Referring to the “parties’ obstreperous and cantankerous conduct,” Judge Robert N. Scola of the U.S. District Court for the Southern District of Florida, described it as not a proper use of the court.
The judge was reacting to the litigation before the court which now includes over 180 claims asserted from 12 patents, in which the parties dispute the meaning of over 100 terms from those claims, according to an order which was entered into the court record on Wednesday. “Both Apple and Motorola greatly expanded the scope of this patent litigation by, among other things, supplementing patent infringement and invalidity contentions,” the judge wrote.
The parties agree that the case needs to be simplified, primarily through voluntarily agreeing to drop patents and claims from the case, but it is not a surprise that they have been unable to agree on how to accomplish this goal, the judge wrote in his order.
“Without a hint of irony, the parties now ask the Court to mop up a mess they made by holding a hearing to reduce the size and complexity of the case.
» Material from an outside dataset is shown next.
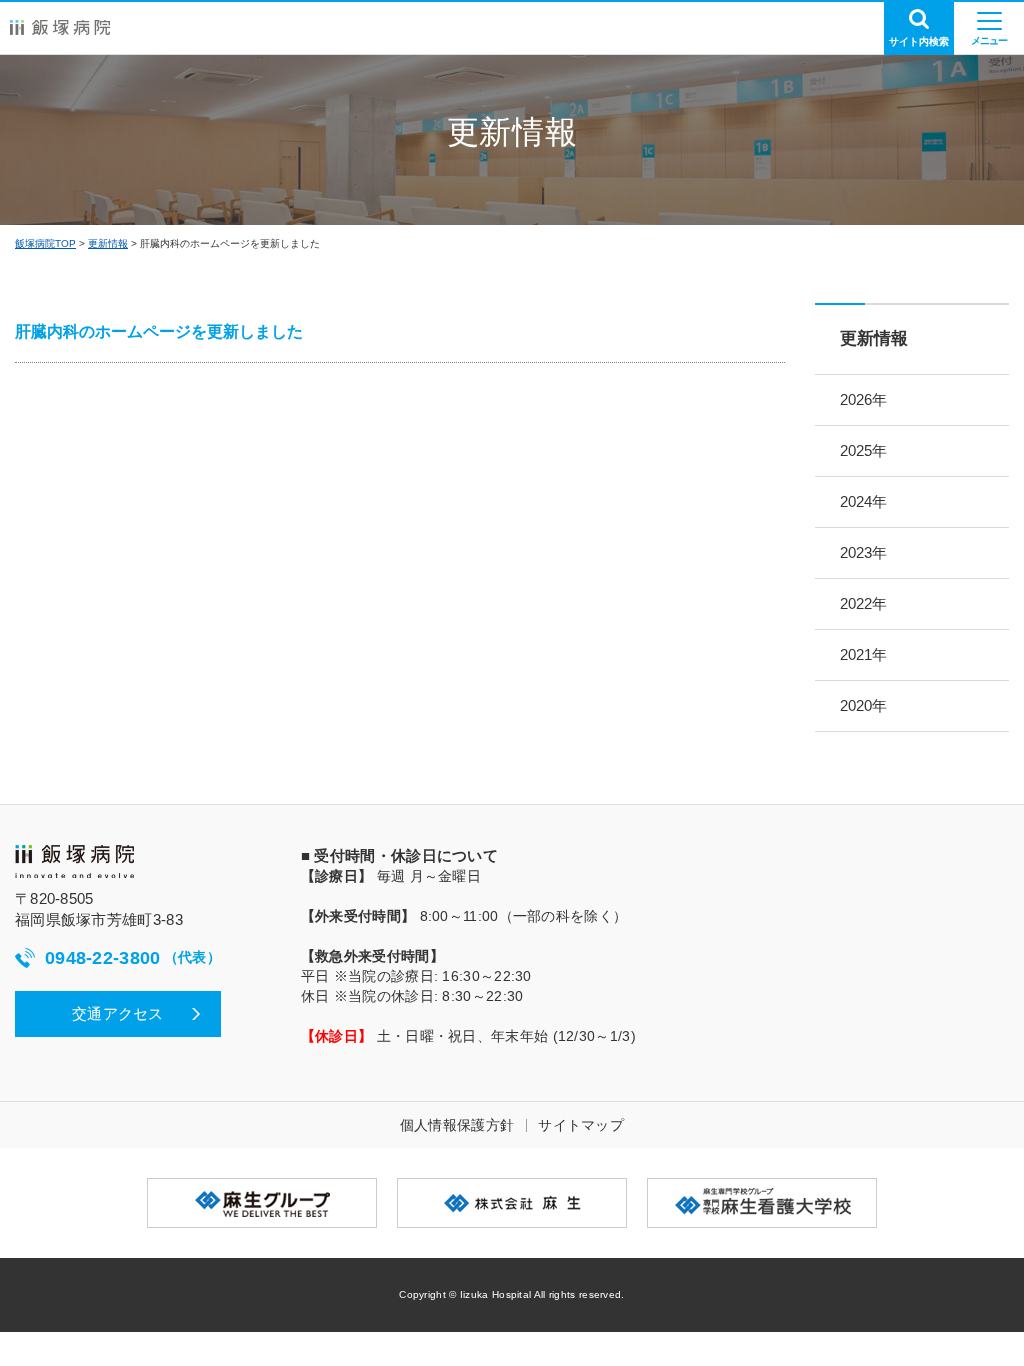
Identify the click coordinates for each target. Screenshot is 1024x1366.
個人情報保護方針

The Court declines this invitation,” Judge Scola added, while denying the two companies a case management conference to narrow the case.
Setting a Markman hearing for Sept. 20, the judge said he expected the two companies will use the time to narrow the case to a manageable scope themselves. “If the parties cannot make this case manageable, the court forewarns them that it intends to stay the litigation while the Markman issues are pending and issue a decision as expeditiously as the parties deserve,” he added.
A Markman claim construction process is used to hear parties on different claims and their specific meanings in a patent infringement suit.
In a filing in March, the two companies told the court that they spent weeks “negotiating a way to mutually reduce the size and complexity of the case, primarily through voluntarily agreeing to drop patents and claims from the case.” They submitted in the filing “that the most efficient approach is for the court to schedule a telephonic conference to discuss an orderly approach to reducing the size and complexity of the case.”
Motorola, which was acquired by Google last year, accuses Apple of infringing 12 patents in the lawsuit, while Apple has accused Motorola of infringing 10 patents. The lawsuit was filed by Motorola in January last year, its second in the same court, alleging infringement of six patents by Apple.